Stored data

^^^^^^^^

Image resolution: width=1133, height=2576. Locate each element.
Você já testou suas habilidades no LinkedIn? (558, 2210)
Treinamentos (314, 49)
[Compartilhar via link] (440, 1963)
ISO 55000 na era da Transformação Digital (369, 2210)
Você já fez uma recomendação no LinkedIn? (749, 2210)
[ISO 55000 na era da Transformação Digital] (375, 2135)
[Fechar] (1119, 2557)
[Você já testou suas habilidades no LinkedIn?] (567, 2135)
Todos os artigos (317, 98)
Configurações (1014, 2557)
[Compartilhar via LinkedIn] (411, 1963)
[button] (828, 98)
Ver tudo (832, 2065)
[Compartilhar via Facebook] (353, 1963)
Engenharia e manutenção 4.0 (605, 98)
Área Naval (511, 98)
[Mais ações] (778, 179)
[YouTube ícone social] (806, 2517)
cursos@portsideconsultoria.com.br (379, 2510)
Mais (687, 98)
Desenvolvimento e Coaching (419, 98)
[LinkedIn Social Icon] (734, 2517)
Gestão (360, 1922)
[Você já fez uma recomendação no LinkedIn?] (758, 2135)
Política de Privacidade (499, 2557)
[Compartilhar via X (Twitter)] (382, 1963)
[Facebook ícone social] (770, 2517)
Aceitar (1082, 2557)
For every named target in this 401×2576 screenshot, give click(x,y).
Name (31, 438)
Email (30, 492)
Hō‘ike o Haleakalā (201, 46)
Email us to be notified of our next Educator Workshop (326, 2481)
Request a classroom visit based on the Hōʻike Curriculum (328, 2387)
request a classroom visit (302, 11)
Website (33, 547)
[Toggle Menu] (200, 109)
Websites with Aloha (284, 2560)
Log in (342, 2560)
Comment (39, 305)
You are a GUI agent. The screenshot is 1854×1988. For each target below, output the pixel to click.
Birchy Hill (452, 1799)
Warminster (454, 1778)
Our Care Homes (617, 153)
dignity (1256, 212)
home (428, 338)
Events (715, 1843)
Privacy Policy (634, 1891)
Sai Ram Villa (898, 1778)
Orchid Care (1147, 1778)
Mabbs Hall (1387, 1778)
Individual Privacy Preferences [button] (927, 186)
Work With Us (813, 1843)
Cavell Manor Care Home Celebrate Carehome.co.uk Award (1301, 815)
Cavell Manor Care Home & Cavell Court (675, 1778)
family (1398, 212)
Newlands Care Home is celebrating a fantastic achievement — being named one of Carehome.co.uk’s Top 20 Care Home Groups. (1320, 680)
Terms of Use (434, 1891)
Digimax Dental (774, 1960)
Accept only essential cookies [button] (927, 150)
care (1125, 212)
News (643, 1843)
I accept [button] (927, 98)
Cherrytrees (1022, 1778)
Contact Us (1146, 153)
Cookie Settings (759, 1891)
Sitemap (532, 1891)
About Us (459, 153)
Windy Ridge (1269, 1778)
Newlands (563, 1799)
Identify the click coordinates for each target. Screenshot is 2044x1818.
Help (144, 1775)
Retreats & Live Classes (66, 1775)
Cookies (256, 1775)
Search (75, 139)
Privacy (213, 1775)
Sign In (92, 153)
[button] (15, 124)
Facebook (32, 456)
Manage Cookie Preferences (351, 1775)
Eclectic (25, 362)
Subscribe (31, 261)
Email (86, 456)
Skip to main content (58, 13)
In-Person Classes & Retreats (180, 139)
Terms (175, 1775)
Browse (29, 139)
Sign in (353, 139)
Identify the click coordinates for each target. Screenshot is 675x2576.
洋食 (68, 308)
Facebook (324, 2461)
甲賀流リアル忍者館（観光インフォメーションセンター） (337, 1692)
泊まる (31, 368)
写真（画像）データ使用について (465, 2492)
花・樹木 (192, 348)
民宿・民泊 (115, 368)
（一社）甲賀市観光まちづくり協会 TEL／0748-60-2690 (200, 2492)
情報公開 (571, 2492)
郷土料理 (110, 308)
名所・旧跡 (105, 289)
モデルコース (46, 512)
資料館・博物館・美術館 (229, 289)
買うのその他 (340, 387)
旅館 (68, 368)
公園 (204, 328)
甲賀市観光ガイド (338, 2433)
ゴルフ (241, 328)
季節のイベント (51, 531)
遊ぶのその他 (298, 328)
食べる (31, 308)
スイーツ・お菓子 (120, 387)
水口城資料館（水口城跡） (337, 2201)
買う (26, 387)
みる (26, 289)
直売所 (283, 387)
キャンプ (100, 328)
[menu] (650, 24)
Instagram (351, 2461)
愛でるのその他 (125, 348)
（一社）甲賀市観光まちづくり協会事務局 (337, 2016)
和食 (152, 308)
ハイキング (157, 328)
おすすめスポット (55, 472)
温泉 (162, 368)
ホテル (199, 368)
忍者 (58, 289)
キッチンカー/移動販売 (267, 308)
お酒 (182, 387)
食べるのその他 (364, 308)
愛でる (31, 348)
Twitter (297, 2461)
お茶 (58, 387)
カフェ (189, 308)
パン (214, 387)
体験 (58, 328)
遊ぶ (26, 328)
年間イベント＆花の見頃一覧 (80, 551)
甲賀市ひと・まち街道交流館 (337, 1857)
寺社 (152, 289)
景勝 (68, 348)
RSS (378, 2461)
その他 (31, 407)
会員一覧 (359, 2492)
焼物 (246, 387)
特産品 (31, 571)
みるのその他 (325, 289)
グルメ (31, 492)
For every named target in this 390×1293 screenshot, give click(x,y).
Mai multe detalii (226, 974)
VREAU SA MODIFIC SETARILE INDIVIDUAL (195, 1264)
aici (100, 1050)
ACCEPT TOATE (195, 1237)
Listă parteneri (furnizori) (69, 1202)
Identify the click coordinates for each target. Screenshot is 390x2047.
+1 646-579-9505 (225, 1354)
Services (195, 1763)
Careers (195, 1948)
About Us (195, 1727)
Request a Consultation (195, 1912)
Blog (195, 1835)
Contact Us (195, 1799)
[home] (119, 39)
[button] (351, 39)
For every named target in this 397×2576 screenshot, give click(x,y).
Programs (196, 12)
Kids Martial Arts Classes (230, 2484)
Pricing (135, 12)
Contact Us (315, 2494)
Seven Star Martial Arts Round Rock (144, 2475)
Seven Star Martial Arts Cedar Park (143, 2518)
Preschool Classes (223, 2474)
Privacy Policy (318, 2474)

^^^^^^^^

Problem requirements:
Each entry above should be retyped exactly, with nothing missed.

Reply to the exercise:
Image resolution: width=1133, height=2576. Locate each element.
Você já testou suas habilidades no LinkedIn? (558, 2210)
Treinamentos (314, 49)
[Compartilhar via link] (440, 1963)
ISO 55000 na era da Transformação Digital (369, 2210)
Você já fez uma recomendação no LinkedIn? (749, 2210)
[ISO 55000 na era da Transformação Digital] (375, 2135)
[Fechar] (1119, 2557)
[Você já testou suas habilidades no LinkedIn?] (567, 2135)
Todos os artigos (317, 98)
Configurações (1014, 2557)
[Compartilhar via LinkedIn] (411, 1963)
[button] (828, 98)
Ver tudo (832, 2065)
[Compartilhar via Facebook] (353, 1963)
Engenharia e manutenção 4.0 (605, 98)
Área Naval (511, 98)
[Mais ações] (778, 179)
[YouTube ícone social] (806, 2517)
cursos@portsideconsultoria.com.br (379, 2510)
Mais (687, 98)
Desenvolvimento e Coaching (419, 98)
[LinkedIn Social Icon] (734, 2517)
Gestão (360, 1922)
[Você já fez uma recomendação no LinkedIn?] (758, 2135)
Política de Privacidade (499, 2557)
[Compartilhar via X (Twitter)] (382, 1963)
[Facebook ícone social] (770, 2517)
Aceitar (1082, 2557)
For every named target in this 401×2576 screenshot, give click(x,y).
Name (31, 438)
Email (30, 492)
Hō‘ike o Haleakalā (201, 46)
Email us to be notified of our next Educator Workshop (326, 2481)
Request a classroom visit based on the Hōʻike Curriculum (328, 2387)
request a classroom visit (302, 11)
Website (33, 547)
[Toggle Menu] (200, 109)
Websites with Aloha (284, 2560)
Log in (342, 2560)
Comment (39, 305)
You are a GUI agent. The screenshot is 1854×1988. For each target below, output the pixel to click.
Birchy Hill (452, 1799)
Warminster (454, 1778)
Our Care Homes (617, 153)
dignity (1256, 212)
home (428, 338)
Events (715, 1843)
Privacy Policy (634, 1891)
Sai Ram Villa (898, 1778)
Orchid Care (1147, 1778)
Mabbs Hall (1387, 1778)
Individual Privacy Preferences [button] (927, 186)
Work With Us (813, 1843)
Cavell Manor Care Home Celebrate Carehome.co.uk Award (1301, 815)
Cavell Manor Care Home & Cavell Court (675, 1778)
family (1398, 212)
Newlands Care Home is celebrating a fantastic achievement — being named one of Carehome.co.uk’s Top 20 Care Home Groups. (1320, 680)
Terms of Use (434, 1891)
Digimax Dental (774, 1960)
Accept only essential cookies [button] (927, 150)
care (1125, 212)
News (643, 1843)
I accept [button] (927, 98)
Cherrytrees (1022, 1778)
Contact Us (1146, 153)
Cookie Settings (759, 1891)
Sitemap (532, 1891)
About Us (459, 153)
Windy Ridge (1269, 1778)
Newlands (563, 1799)
Identify the click coordinates for each target. Screenshot is 2044x1818.
Help (144, 1775)
Retreats & Live Classes (66, 1775)
Cookies (256, 1775)
Search (75, 139)
Privacy (213, 1775)
Sign In (92, 153)
[button] (15, 124)
Facebook (32, 456)
Manage Cookie Preferences (351, 1775)
Eclectic (25, 362)
Subscribe (31, 261)
Email (86, 456)
Skip to main content (58, 13)
In-Person Classes & Retreats (180, 139)
Terms (175, 1775)
Browse (29, 139)
Sign in (353, 139)
Identify the click coordinates for each target. Screenshot is 675x2576.
洋食 (68, 308)
Facebook (324, 2461)
甲賀流リアル忍者館（観光インフォメーションセンター） (337, 1692)
泊まる (31, 368)
写真（画像）データ使用について (465, 2492)
花・樹木 (192, 348)
民宿・民泊 (115, 368)
（一社）甲賀市観光まちづくり協会 TEL／0748-60-2690 (200, 2492)
情報公開 (571, 2492)
郷土料理 (110, 308)
名所・旧跡 (105, 289)
モデルコース (46, 512)
資料館・博物館・美術館 (229, 289)
買うのその他 (340, 387)
旅館 (68, 368)
公園 (204, 328)
甲賀市観光ガイド (338, 2433)
ゴルフ (241, 328)
季節のイベント (51, 531)
遊ぶのその他 (298, 328)
食べる (31, 308)
スイーツ・お菓子 (120, 387)
水口城資料館（水口城跡） (337, 2201)
買う (26, 387)
みる (26, 289)
直売所 (283, 387)
キャンプ (100, 328)
[menu] (650, 24)
Instagram (351, 2461)
愛でるのその他 (125, 348)
（一社）甲賀市観光まちづくり協会事務局 (337, 2016)
和食 (152, 308)
ハイキング (157, 328)
おすすめスポット (55, 472)
温泉 (162, 368)
ホテル (199, 368)
忍者 (58, 289)
キッチンカー/移動販売 (267, 308)
お酒 (182, 387)
食べるのその他 (364, 308)
愛でる (31, 348)
Twitter (297, 2461)
お茶 (58, 387)
カフェ (189, 308)
パン (214, 387)
体験 (58, 328)
遊ぶ (26, 328)
年間イベント＆花の見頃一覧 (80, 551)
甲賀市ひと・まち街道交流館 (337, 1857)
寺社 (152, 289)
景勝 (68, 348)
RSS (378, 2461)
その他 (31, 407)
会員一覧 (359, 2492)
焼物 (246, 387)
特産品 (31, 571)
みるのその他 (325, 289)
グルメ (31, 492)
For every named target in this 390×1293 screenshot, give click(x,y).
Mai multe detalii (226, 974)
VREAU SA MODIFIC SETARILE INDIVIDUAL (195, 1264)
aici (100, 1050)
ACCEPT TOATE (195, 1237)
Listă parteneri (furnizori) (69, 1202)
Identify the click coordinates for each target. Screenshot is 390x2047.
+1 646-579-9505 (225, 1354)
Services (195, 1763)
Careers (195, 1948)
About Us (195, 1727)
Request a Consultation (195, 1912)
Blog (195, 1835)
Contact Us (195, 1799)
[home] (119, 39)
[button] (351, 39)
For every named target in this 397×2576 screenshot, give click(x,y).
Programs (196, 12)
Kids Martial Arts Classes (230, 2484)
Pricing (135, 12)
Contact Us (315, 2494)
Seven Star Martial Arts Round Rock (144, 2475)
Seven Star Martial Arts Cedar Park (143, 2518)
Preschool Classes (223, 2474)
Privacy Policy (318, 2474)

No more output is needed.